What "Rent-Controlled" Means

First, we need to cover what rent control itself means before we discuss how it affects the housing market in some states.

Rent control (or rent stabilization) is a program created by the government with the intention to reach more affordable rental housing in some states and protect tenants living in rental units with higher rents. Here, the local government places a limit on the amount the property manager can charge for the tenant's rent. Additionally, these rent regulations may place a limit on how much the manager can raise rents.

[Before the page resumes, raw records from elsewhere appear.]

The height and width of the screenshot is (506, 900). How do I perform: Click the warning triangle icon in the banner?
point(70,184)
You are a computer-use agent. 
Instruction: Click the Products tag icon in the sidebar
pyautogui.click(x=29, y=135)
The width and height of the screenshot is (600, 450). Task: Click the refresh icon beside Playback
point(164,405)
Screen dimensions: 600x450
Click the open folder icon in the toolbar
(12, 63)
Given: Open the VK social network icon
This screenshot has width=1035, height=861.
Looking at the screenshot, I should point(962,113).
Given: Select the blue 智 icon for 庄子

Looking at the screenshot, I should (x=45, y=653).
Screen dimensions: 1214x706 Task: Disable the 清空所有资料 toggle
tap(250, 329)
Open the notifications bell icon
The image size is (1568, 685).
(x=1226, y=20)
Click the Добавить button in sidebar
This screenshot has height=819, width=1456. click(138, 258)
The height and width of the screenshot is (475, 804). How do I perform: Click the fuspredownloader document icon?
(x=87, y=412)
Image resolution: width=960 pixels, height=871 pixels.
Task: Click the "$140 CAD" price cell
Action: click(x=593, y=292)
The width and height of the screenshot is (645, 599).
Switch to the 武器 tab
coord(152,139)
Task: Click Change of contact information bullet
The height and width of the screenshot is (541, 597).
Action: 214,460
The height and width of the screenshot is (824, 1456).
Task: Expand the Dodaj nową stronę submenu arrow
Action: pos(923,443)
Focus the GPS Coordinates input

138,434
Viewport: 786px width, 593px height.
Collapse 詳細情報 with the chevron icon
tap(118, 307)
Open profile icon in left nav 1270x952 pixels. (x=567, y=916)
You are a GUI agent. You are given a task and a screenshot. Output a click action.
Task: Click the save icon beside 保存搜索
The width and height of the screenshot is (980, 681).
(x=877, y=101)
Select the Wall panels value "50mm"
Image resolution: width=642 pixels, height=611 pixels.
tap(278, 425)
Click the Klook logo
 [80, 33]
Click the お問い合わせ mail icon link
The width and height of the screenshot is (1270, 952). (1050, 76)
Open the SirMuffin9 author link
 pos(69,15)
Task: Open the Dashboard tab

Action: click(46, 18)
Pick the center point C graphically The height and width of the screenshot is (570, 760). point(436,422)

It's important to note that rent control laws may vary depending on each state and municipality. A good example of this scenario would be New York City. According to the Rent Guidelines Board in New York City, rent-controlled apartments that were built before 1974 had to contain more than six units and have particular maximum rent prices depending on the moment the tenant moved in.

Rent control isn't as common as people think. Only some particular cities, such as New York City, Washington D.C., New Jersey, San Francisco, Los Angeles, and other cities in California/New York/District of Columbia have these rent regulations. Still, it may be hard for a new tenant to find rent-stabilized apartments in those areas since other tenants are more likely to stay put rather than leave due to the low rent prices.

How Rent Control is Perceived

While rent-controlled units may seem like an excellent idea for existing tenants, they may not be as good for landlords, investors, and property managers. Rent control has always been a controversial subject to talk about since at least 37 states forbid rent regulation in their cities.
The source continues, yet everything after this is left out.